All eight ships were incorporated into the French Imperial Navy on 9 July 1810, and received French names. All were rated as 80-gun ships by the French, armed as mentioned above. All were returned to Dutch service and renamed in 1814, except for the Admiraal Piet Hein (ii) which had been re-worked as a 74-gun ship on the stocks at Rotterdam and was seized by the Dutch in their December 1813 uprising.
- Wrecker (Amsterdam, launched 28 July 1798). Renamed Koninklijke Hollander on 10 June 1806 and Kroonprins on 15 February 1808. In July 1810 renamed Prince Royal, then Prince in April 1811, reverting to Dutch control as Prins on 22 April 1814. Accommodation ship at Nieuwediep in 1816. Taken to pieces 1819.
- Admiraal Zoutman (Amsterdam, launched 15 September 1800). In July 1810 renamed Amiral Zoutman, then Zoutman in April 1811, reverting to Dutch control as Admiraal Zoutman on 22 April 1814. Accommodation ship 1818, Sold October 1829 and taken to pieces in 1830.

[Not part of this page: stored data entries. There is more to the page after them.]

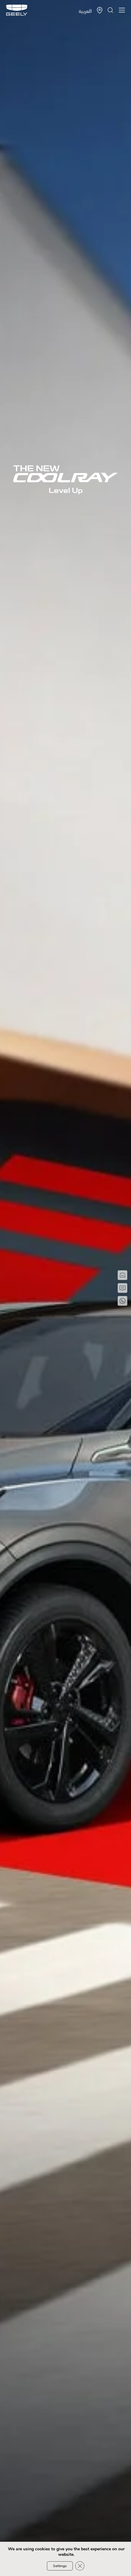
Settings (60, 2565)
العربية (85, 11)
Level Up (66, 491)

- Chattam (Rotterdam, launched 24 May 1800). In July 1810 renamed Chatham, reverting to Dutch control as Chattam on 1 August 1814. Taken to pieces 1823 at Vlissingen.
- Admiraal de Ruyter (i) (Rotterdam, launched 17 July 1806). Renamed Admiraal Piet Hein on 15 July 1806, Rotterdam two days later, and Koninklijke Hollander on 15 February 1808. In July 1810 renamed Royal Hollandais, then Hollandais in 1811, reverting to Dutch control as Koninklijke Hollander on 1 August 1814. Guardship at Vlissingen in 1815, and taken to pieces there in 1819.
- Leeuw (Amsterdam, launched 29 October 1806) Renamed Commercie van Amsterdam on 27 December 1806 and Amsterdamsche Handel on 18 March 1808. In July 1810 renamed Commerce d'Amsterdam, then Amsterdam in April 1811, reverting to Dutch control without further change of name on 22 April 1814. Wrecked in Algoa Bay, South Africa on 11 December 1817.
- Admiraal de Ruyter (ii) (Amsterdam, launched 9 November 1808). In July 1810 renamed Amiral de Ruyter, then De Ruyter in April 1811, reverting to Dutch control as Admiraal de Ruyter on 22 April 1814. Turned over to the colonial service in Dutch East Indies in November 1816 and taken to pieces there in 1818.
- Admiraal Evertsen (Amsterdam, launched 19 November 1808). In July 1810 renamed Amiral Evertsen, then Evertsen in April 1811, reverting to Dutch control as Admiraal Evertsen on 22 April 1814. To Batavia, Dutch East Indies, 1815-1819, but while on return voyage put into Diego Garcia with a leak, and burnt there.
- Admiraal Piet Hein (Rotterdam, uncompleted there in 1811). On 9 July 1810 renamed Amiral Piet Hein, then Piet Hein in April 1811. However, on 14 February 1811 Napoleon had ordered her to be disassembled and reworked as a 74-gun ship of the Pluton (or 'petit modele') type. Launched 1 May 1813, but seized by the Dutch in their December 1813 uprising and restored as Admiraal Piet Hein. Sheather in 1817 but taken to pieces at Vlissingen in 1819.